Skip to main content

The Worker (Agent Backend)

worker/index.ts — a Cloudflare Worker that is the only thing holding API keys. The browser never talks to Cerebras/OpenRouter/Gemini directly; every model call goes through here.

Responsibilities

  1. Inject API keys from Worker secrets — never shipped to the browser.
  2. Resolve the provider → an AI SDK model (Cerebras/OpenRouter/NVIDIA NIM via @ai-sdk/openai-compatible, Gemini via @ai-sdk/google). OpenRouter and NVIDIA are interchangeable GPU-hosted challengers, selectable per-run from the lobby.
  3. Run streamObject + Zod so the model emits schema-validated JSON while still streaming — preserving the live tokens/sec speedometer.
  4. Re-wrap the JSON deltas as OpenAI-shaped SSE so the client streaming code works unchanged.

One symmetric code path for all three providers = a fair race.

Endpoints

RouteMethodPurpose
/api/healthGETliveness probe
/api/configGETwhich providers are wired (readiness booleans + model ids + a placeholder flag per provider — never keys)
/api/chatPOSTrun one agent step via streamObject, stream back as SSE

How /api/chat works

The request body carries the schema identity:

{ "provider": "gemini", "role": "worker", "taskTypeId": "label-parse",
"messages": [...], "temperature": 0.2, "max_tokens": 512 }

The Worker:

  1. Validates provider (cerebras | openrouter | nvidia | gemini) and role.
  2. Validates messages against a Zod schema — roles constrained to system|user, and image_url.url must be a data: URL or an allowlisted asset host. (This closes the SSRF vector where the provider would fetch an arbitrary URL server-side.)
  3. Resolves the schema by (role, taskTypeId) — workers key off the task id; router/checker/escalation have fixed schemas.
  4. Builds the model via buildModel(env, provider, modelOverride).
  5. Transforms the messages with toModelMessages() — the system prompt is lifted out of the array and passed via the system option (the AI SDK rejects a role:'system' message), and OpenAI-style {type:'image_url'} parts are converted to the SDK's {type:'image', image} shape. Without this every live call fails prompt standardization.
  6. Calls streamObject({ model, schema, system, messages, temperature, maxOutputTokens }) and pipes its textStream through wrapStreamAsSse(), which emits data: {choices:[{delta:{content}}]} frames + data: [DONE].

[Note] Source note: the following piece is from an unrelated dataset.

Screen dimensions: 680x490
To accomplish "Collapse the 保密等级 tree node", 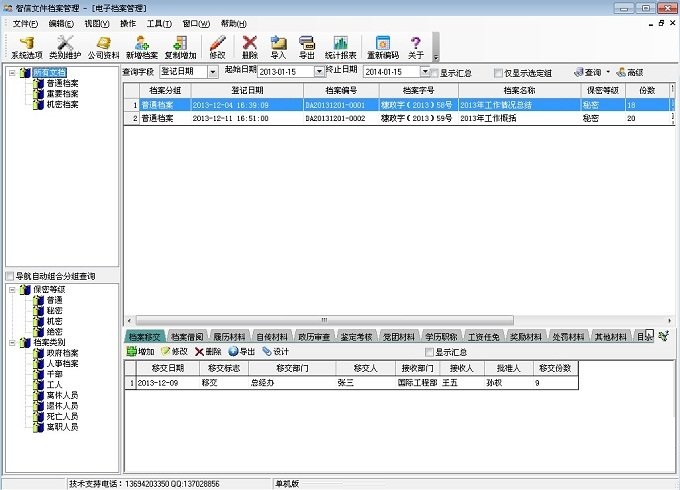I will pos(12,289).
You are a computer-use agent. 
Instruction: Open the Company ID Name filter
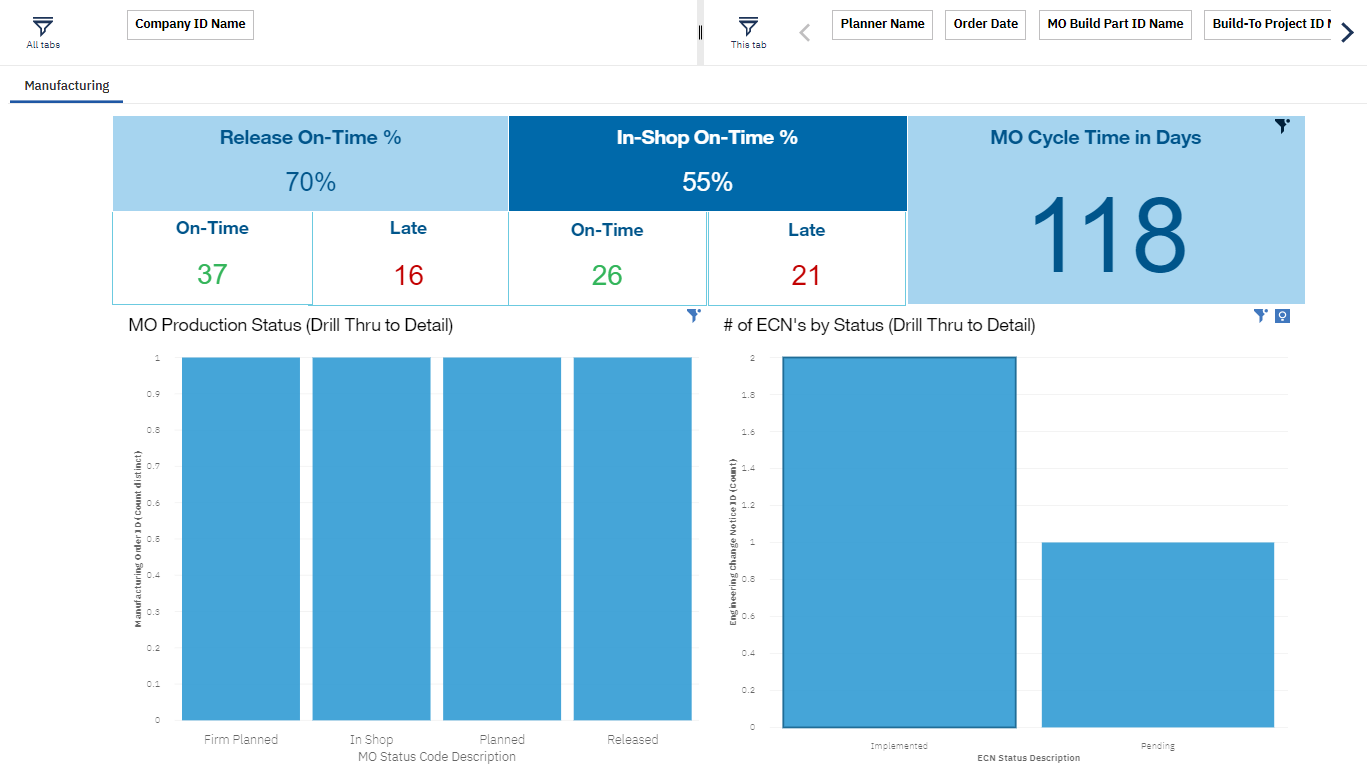coord(190,25)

temperature is clamped to [0,2] and max_tokens (default 512) to [1,8192] as maxOutputTokens.

Why SSE re-wrapping

The AI SDK's streamObject yields partial JSON text deltas. The client (src/agents/streaming.ts) parses OpenAI-shaped SSE. So the Worker re-wraps each delta as an OpenAI delta.content frame — the client reconstructs the full JSON and parses it. Because streamObject emits schema-valid JSON, the assembled string parses cleanly.

Security posture

  • Keys are server-only. /api/config returns readiness booleans, never secrets. The test suite asserts no key material appears in the response.
  • Errors never leak. All error paths log detail server-side and return a stable code (upstream_error / provider_not_configured). AI-SDK errors can embed request URLs / echoed auth, so String(err) is never sent to the client.
  • APP_TOKEN is a weak public-proxy gate (it ships in the client bundle when set, so it's publicly recoverable). Real protection = provider spend caps + Cloudflare rate-limiting. See Security.
  • No dangerouslySetInnerHTML anywhere; model output is React-escaped text.

See Providers for adding a new model provider.